Task instructions –
Please set down every entry again exactly as it stands, without the pictures.

Collected data
'''

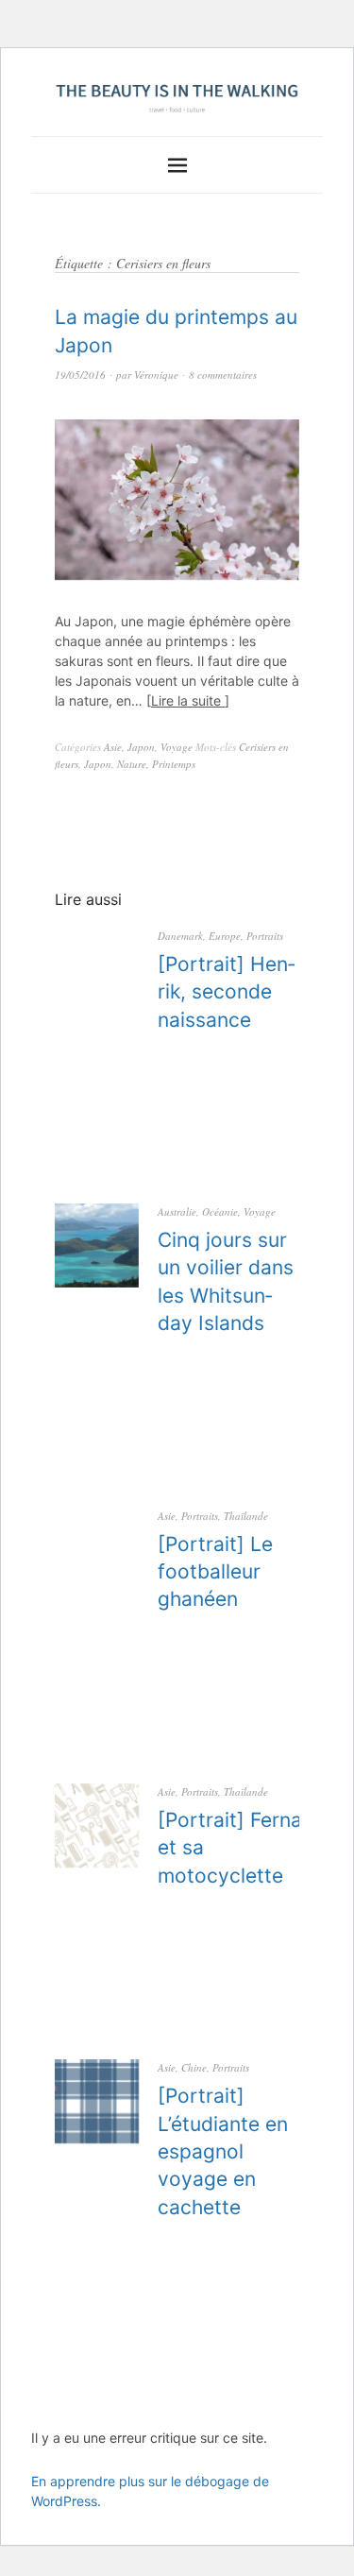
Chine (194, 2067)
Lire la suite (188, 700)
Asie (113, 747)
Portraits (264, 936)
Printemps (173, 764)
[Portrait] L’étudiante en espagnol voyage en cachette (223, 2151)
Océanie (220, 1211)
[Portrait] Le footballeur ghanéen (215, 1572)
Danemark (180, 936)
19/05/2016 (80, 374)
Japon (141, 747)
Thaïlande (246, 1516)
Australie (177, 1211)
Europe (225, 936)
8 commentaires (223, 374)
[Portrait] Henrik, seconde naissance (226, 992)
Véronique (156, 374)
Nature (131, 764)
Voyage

'''

Response box –
Chine (194, 2067)
Lire la suite (188, 700)
Asie (113, 747)
Portraits (264, 936)
Printemps (173, 764)
[Portrait] L’étudiante en espagnol voyage en cachette (223, 2151)
Océanie (220, 1211)
[Portrait] Le footballeur ghanéen (215, 1572)
Danemark (180, 936)
19/05/2016 (80, 374)
Japon (141, 747)
Thaïlande (246, 1516)
Australie (177, 1211)
Europe (225, 936)
8 commentaires (223, 374)
[Portrait] Henrik, seconde naissance (226, 992)
Véronique (156, 374)
Nature (131, 764)
Voyage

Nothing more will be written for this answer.